Extensions – not to make things bigger, as with the bankers and wealthy merchants of San Gimignano – but to make them better.
A quick list of extensions we use in browsers – Vivaldi, Chromium and Firefox, in that order. Some are aimed at web development, some just make the internet easier.
Bitwarden – password manager
Bitwarden: Always the first one in a new install, the recent addition of built-in 2FA (Two Factor Authentication) made it even better. Pay for it and you can have a shared set of logins across your team. Otherwise, it’s free. Definition of no-brainer, this.
Oh, what is it, you ask? It’s one-password-to-rule-them-all … remember one password, it will remember all the others, all of your logins, all of your sites. It will generate new passwords when you’re registering somewhere new, and you never need care what they are – you just have the one master password to remember and it takes care of the rest.
uBlock Origin – ads be gone
uBlock Origin: In the beginning there was ABP – Adblock Plus. With the ‘Plus’ being Ads. If you really don’t want to see ads, you want slightly dodgy affiliate links to be intercepted, and, for the really slimmed-down page, you fancy the option of ‘zapping’ noisy elements (looking at you, Twitter sidebars), then uBlock Origin is waiting for you.
Free, regularly updated and light on system resources, it also has one other major selling point – the ABP icon.

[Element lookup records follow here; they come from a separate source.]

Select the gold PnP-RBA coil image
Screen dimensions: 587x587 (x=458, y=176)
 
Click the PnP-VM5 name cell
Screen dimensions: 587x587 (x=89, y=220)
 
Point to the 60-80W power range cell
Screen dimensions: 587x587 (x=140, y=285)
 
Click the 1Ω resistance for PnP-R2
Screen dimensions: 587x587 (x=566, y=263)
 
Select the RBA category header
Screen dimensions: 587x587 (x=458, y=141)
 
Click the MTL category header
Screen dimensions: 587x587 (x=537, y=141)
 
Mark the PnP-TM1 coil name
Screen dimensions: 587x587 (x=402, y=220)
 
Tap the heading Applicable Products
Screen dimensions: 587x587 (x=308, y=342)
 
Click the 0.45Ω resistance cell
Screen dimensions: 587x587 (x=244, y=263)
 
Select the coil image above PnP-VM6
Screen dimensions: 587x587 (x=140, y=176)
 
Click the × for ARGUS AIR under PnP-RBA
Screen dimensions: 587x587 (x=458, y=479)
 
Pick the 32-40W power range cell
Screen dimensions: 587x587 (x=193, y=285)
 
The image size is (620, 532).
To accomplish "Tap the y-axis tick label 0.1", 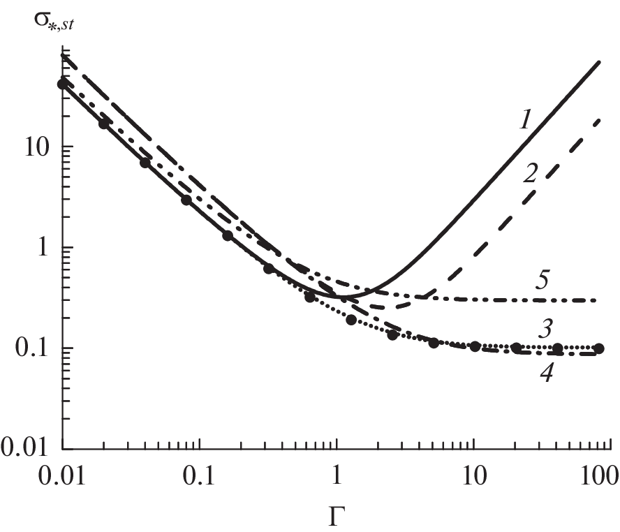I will [x=33, y=348].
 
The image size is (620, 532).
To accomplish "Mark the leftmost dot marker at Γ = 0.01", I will [x=64, y=84].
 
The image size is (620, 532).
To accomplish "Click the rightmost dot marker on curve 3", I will [x=599, y=348].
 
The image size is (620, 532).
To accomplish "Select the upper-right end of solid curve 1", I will [x=600, y=63].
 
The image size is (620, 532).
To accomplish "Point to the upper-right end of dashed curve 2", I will [x=600, y=120].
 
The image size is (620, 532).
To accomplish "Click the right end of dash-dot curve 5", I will [x=596, y=300].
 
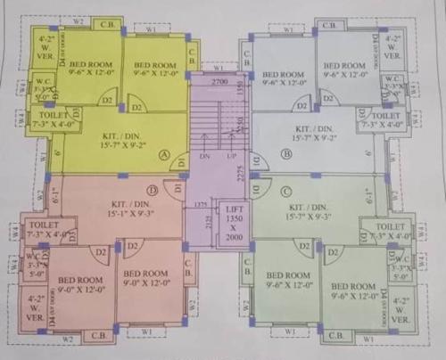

*** Added bonus for web developers: it will block stuff you’ll not want it to block. And you’ll forget that fact, regularly. Keeps you keen. See also: cache.
And again, what is it, you (may) ask? Browser cache, for the user, means pages load more quickly if you’ve visited them before. Your browser will keep ‘in-memory’ elements of the page which means they’ll be served-up from your device, not the web-server they reside on. So quicker, especially if the server where the site is based is physically distant and under-resourced.
For web developers, this is a PITA and there are many, many extensions that seek to ease this pain. For Chrome, we have settled on Clear Cache – does what it says on the tin, clears the page cache and reloads it though – pro tip – the reload option is not on by default. That one is Chrome only so, for Firefox, we use Empty Cache Button.
Both are simple, single-click buttons, and they pretty much always work. The non-web devs amongst you – definitely still reading, yes? – may also find cache-clearing tools in your browser to be useful; aside from ensuring you’re always looking at the most up to date version of the page, you are bound to be asked ‘have you cleared your cache’ if you’re talking to support for pretty much any online service or utility.
Screenshots & Videoshots
Explain & Send Screenshots: Definitely heading out of the top-ten most downloaded extensions with this one, but it’s a keeper, it’s simple, intuitive and yet has all sorts of options for annotating the screenshot you’ve just taken.
We just made up the word videoshots but this extension also records (with audio, if required) videos of your screen with just a couple of clicks, ideal for sending to someone to demonstrate how to do – or how not to do – something or other.
Worthy mention: use Vivaldi browser instead of Chrome/Chromium and it has a great built-in screenshot function. It’s the best browser for web development, period. We’ll fight you.
Code inspector (and more …)
Hoverify: A Swiss Army knife extension for web developers (though purists may still prefer built-in browser inspectors), it has a very different way of displaying CSS inspection (with breakpoints, which is nice), as well as debug, screenshots, asset collection (won’t fully work in Vivaldi, but that’s a known issue, nothing the developer can do), ‘Built-with’ and more.
For full feature set you’ll need to pay, but check the reviews – consensus is that it’s worth it!